# Core Concepts

This is an explanatory page to describe the key features and concepts at Evidently.

## TL;DR

Evidently helps evaluate, test and monitor ML models in production.

* A **Metric** is a core component of Evidently. You can combine multiple **Metrics** in a **Report**. Reports are best for visual analysis and debugging of your models and data.
* A **Test** is a metric with a condition. Each test returns a pass or fail result. You can combine multiple **Tests** in a **Test Suite**. Test Suites are best for automated model checks as part of an ML pipeline.

For both Tests and Metrics, Evidently has **Presets**. These are pre-built combinations of metrics or checks that fit a specific use case.

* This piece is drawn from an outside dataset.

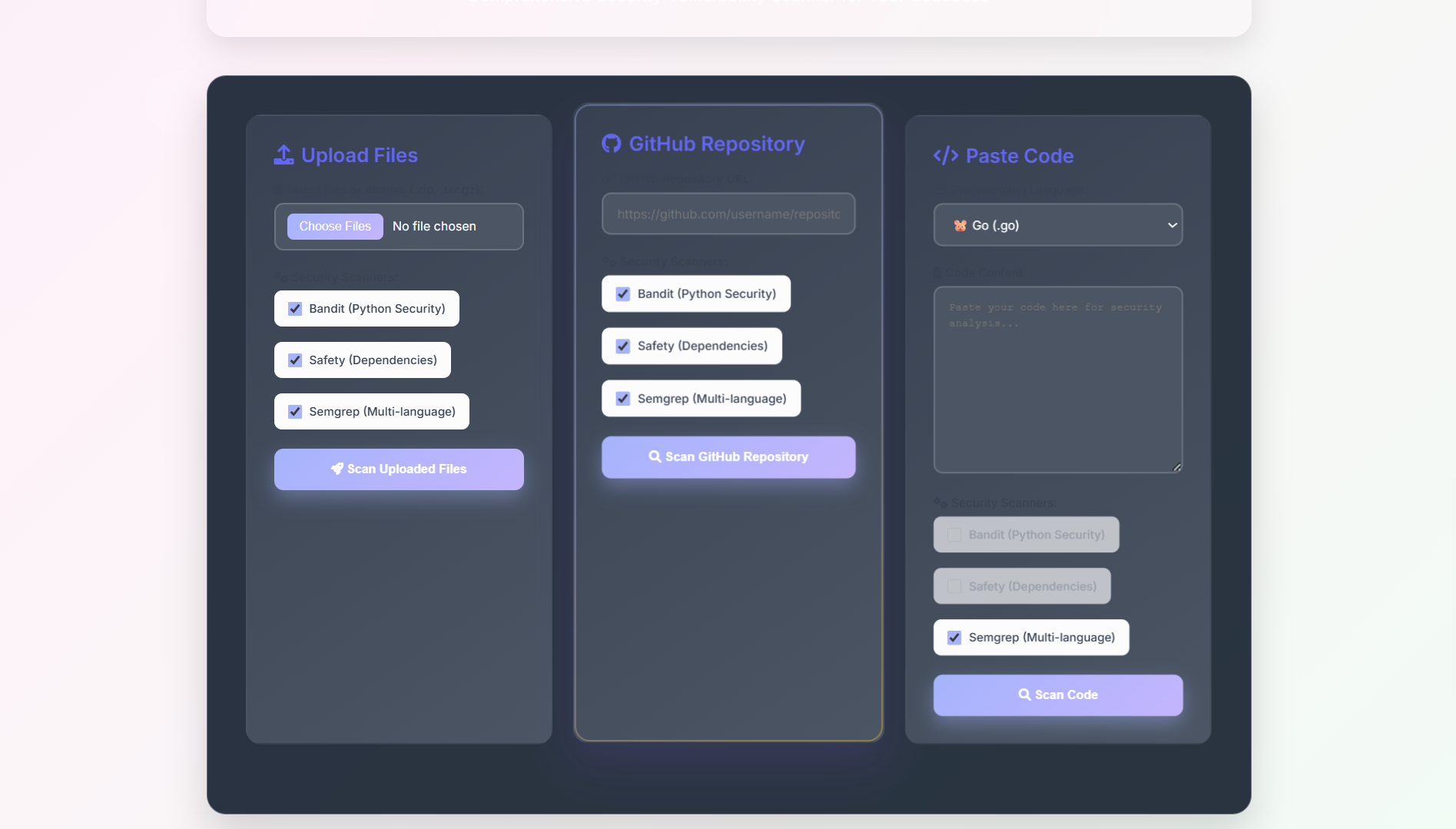Screen dimensions: 1456x829
Task: Click the GitHub repository URL input field
Action: (x=728, y=214)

* A **Snapshot** is a JSON version of the **Report** or a **Test Suite** which contains measurements and test results for a specific period. You can log them over time and run an Evidently Monitoring Dashboard for continuous monitoring.

## Metrics and Reports

### What is a Metric?

A **Metric** is a component that evaluates a specific aspect of the data or model quality.

A **Metric** can be, literally, a single metric (for example, `DatasetMissingValuesMetric()` returns the share of missing features). It can also be a combination of metrics (for example, `DatasetSummaryMetric()` calculates various descriptive statistics for the dataset). Metrics exist on the dataset level and on the column level.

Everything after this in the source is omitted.